** START Material for the task **

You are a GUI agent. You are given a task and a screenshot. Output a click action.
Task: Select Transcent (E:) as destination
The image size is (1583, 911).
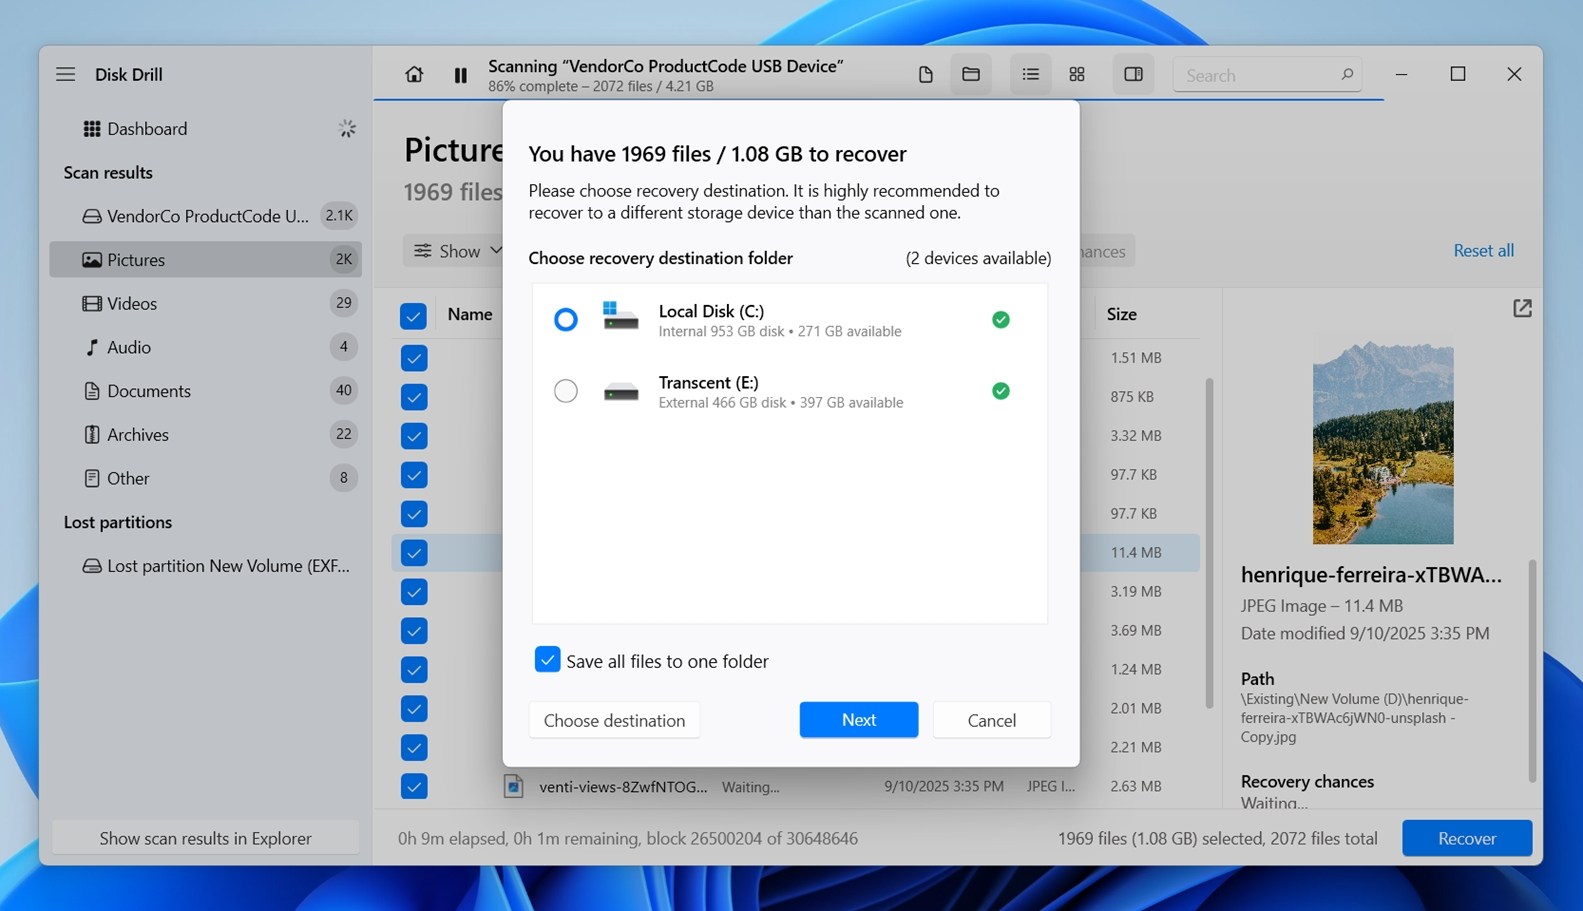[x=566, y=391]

** END Material for the task **
** START Material for the task **

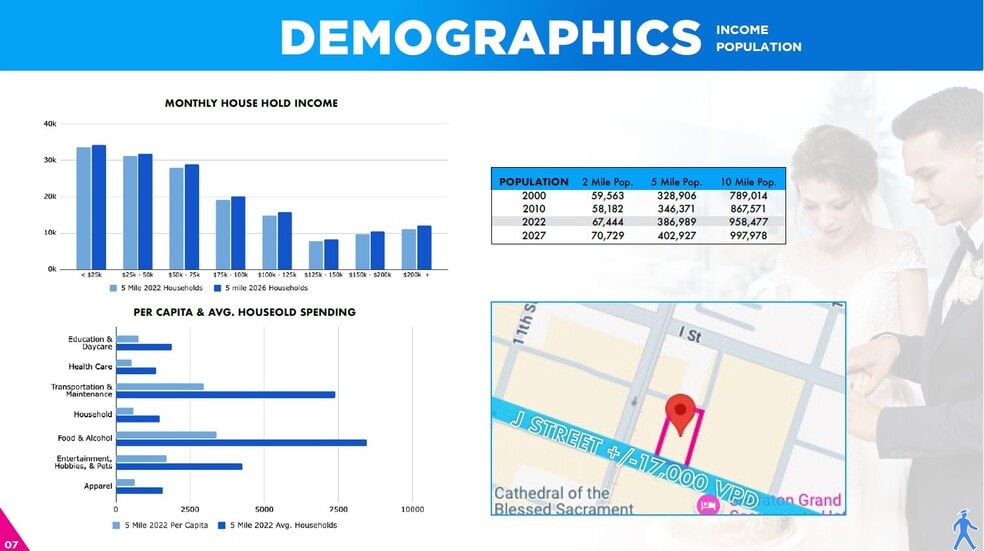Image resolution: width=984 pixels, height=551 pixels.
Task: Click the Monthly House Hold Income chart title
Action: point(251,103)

** END Material for the task **
** START Material for the task **

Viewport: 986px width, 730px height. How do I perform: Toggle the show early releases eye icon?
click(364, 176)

** END Material for the task **

- Written request -
Recast everything from the line containing "Viewport: 986px width, 730px" down to the line containing "click(364, 176)" as a two-column CSV with the headers instruction and response, one row per record. Put each value in a single quoted field, with line breaks replaced by spaces.

- Written solution -
instruction,response
"Viewport: 986px width, 730px height. How do I perform: Toggle the show early releases eye icon?","click(364, 176)"